** Data section **
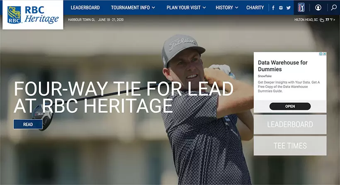Open the user account profile icon

pos(318,7)
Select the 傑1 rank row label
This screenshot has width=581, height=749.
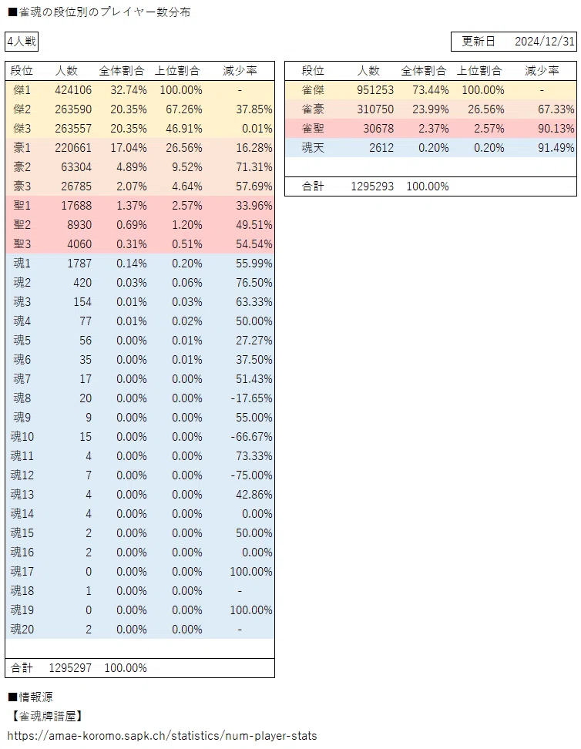22,90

** To do **
Find every line of the data that contains the string "screenshot", and copy each one. Match case exactly.

** Solution **
This screenshot has width=581, height=749.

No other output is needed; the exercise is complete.